** begin RECORDS **

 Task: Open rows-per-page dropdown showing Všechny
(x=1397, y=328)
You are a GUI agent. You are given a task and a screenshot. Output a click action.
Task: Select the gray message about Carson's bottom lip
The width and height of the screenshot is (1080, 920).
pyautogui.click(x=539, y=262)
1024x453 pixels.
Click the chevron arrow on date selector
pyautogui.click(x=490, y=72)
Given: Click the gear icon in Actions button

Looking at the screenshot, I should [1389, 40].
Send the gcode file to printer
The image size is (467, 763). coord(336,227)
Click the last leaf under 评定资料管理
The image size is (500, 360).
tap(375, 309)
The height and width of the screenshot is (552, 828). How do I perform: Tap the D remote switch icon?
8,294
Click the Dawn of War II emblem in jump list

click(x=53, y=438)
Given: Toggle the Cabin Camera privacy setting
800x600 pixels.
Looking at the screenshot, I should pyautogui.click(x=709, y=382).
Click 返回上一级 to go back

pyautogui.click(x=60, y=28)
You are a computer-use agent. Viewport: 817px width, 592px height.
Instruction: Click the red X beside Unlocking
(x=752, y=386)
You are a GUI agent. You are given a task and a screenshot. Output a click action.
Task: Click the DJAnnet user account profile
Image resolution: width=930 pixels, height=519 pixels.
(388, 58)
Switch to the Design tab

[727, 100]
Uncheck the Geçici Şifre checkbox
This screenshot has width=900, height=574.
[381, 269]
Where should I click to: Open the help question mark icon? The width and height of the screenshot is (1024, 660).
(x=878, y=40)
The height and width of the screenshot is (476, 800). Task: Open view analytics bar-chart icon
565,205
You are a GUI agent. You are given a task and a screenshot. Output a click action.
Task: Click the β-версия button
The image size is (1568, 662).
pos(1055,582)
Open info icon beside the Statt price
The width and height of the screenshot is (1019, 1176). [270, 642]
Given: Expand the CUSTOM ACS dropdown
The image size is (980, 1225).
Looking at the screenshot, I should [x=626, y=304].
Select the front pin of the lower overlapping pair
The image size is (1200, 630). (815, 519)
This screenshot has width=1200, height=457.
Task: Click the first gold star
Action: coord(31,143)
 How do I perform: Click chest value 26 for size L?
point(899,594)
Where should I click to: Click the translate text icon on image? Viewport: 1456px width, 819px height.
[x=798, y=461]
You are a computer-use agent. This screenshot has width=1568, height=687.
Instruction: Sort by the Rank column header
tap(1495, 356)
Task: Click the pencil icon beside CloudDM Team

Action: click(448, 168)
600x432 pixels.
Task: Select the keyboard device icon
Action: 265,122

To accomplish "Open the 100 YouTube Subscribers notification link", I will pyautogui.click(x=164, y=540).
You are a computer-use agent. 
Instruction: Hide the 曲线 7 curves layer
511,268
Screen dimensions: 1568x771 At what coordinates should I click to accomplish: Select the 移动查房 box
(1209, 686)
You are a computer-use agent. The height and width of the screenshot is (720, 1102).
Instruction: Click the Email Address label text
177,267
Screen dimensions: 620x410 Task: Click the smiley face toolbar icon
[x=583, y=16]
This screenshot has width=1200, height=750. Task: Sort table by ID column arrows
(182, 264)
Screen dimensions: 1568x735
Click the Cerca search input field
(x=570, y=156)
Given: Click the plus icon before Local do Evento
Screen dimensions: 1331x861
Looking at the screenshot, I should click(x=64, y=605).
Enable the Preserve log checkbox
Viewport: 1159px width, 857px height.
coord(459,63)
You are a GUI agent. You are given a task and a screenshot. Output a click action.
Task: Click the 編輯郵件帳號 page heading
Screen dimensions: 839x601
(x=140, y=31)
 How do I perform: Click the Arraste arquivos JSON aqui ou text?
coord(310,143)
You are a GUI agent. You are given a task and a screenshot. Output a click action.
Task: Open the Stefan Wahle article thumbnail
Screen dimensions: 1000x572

** end RECORDS **

Copy all of the rows above word for word, without changing anything.

 Task: Open rows-per-page dropdown showing Všechny
(x=1397, y=328)
You are a GUI agent. You are given a task and a screenshot. Output a click action.
Task: Select the gray message about Carson's bottom lip
The width and height of the screenshot is (1080, 920).
pyautogui.click(x=539, y=262)
1024x453 pixels.
Click the chevron arrow on date selector
pyautogui.click(x=490, y=72)
Given: Click the gear icon in Actions button

Looking at the screenshot, I should [1389, 40].
Send the gcode file to printer
The image size is (467, 763). coord(336,227)
Click the last leaf under 评定资料管理
The image size is (500, 360).
tap(375, 309)
The height and width of the screenshot is (552, 828). How do I perform: Tap the D remote switch icon?
8,294
Click the Dawn of War II emblem in jump list

click(x=53, y=438)
Given: Toggle the Cabin Camera privacy setting
800x600 pixels.
Looking at the screenshot, I should pyautogui.click(x=709, y=382).
Click 返回上一级 to go back

pyautogui.click(x=60, y=28)
You are a computer-use agent. Viewport: 817px width, 592px height.
Instruction: Click the red X beside Unlocking
(x=752, y=386)
You are a GUI agent. You are given a task and a screenshot. Output a click action.
Task: Click the DJAnnet user account profile
Image resolution: width=930 pixels, height=519 pixels.
(388, 58)
Switch to the Design tab

[727, 100]
Uncheck the Geçici Şifre checkbox
This screenshot has width=900, height=574.
[381, 269]
Where should I click to: Open the help question mark icon? The width and height of the screenshot is (1024, 660).
(x=878, y=40)
The height and width of the screenshot is (476, 800). Task: Open view analytics bar-chart icon
565,205
You are a GUI agent. You are given a task and a screenshot. Output a click action.
Task: Click the β-версия button
The image size is (1568, 662).
pos(1055,582)
Open info icon beside the Statt price
The width and height of the screenshot is (1019, 1176). [270, 642]
Given: Expand the CUSTOM ACS dropdown
The image size is (980, 1225).
Looking at the screenshot, I should [x=626, y=304].
Select the front pin of the lower overlapping pair
The image size is (1200, 630). (815, 519)
This screenshot has width=1200, height=457.
Task: Click the first gold star
Action: coord(31,143)
 How do I perform: Click chest value 26 for size L?
point(899,594)
Where should I click to: Click the translate text icon on image? Viewport: 1456px width, 819px height.
[x=798, y=461]
You are a computer-use agent. This screenshot has width=1568, height=687.
Instruction: Sort by the Rank column header
tap(1495, 356)
Task: Click the pencil icon beside CloudDM Team

Action: click(448, 168)
600x432 pixels.
Task: Select the keyboard device icon
Action: 265,122

To accomplish "Open the 100 YouTube Subscribers notification link", I will pyautogui.click(x=164, y=540).
You are a computer-use agent. 
Instruction: Hide the 曲线 7 curves layer
511,268
Screen dimensions: 1568x771 At what coordinates should I click to accomplish: Select the 移动查房 box
(1209, 686)
You are a computer-use agent. The height and width of the screenshot is (720, 1102).
Instruction: Click the Email Address label text
177,267
Screen dimensions: 620x410 Task: Click the smiley face toolbar icon
[x=583, y=16]
This screenshot has width=1200, height=750. Task: Sort table by ID column arrows
(182, 264)
Screen dimensions: 1568x735
Click the Cerca search input field
(x=570, y=156)
Given: Click the plus icon before Local do Evento
Screen dimensions: 1331x861
Looking at the screenshot, I should click(x=64, y=605).
Enable the Preserve log checkbox
Viewport: 1159px width, 857px height.
coord(459,63)
You are a GUI agent. You are given a task and a screenshot. Output a click action.
Task: Click the 編輯郵件帳號 page heading
Screen dimensions: 839x601
(x=140, y=31)
 How do I perform: Click the Arraste arquivos JSON aqui ou text?
coord(310,143)
You are a GUI agent. You are given a task and a screenshot. Output a click action.
Task: Open the Stefan Wahle article thumbnail
Screen dimensions: 1000x572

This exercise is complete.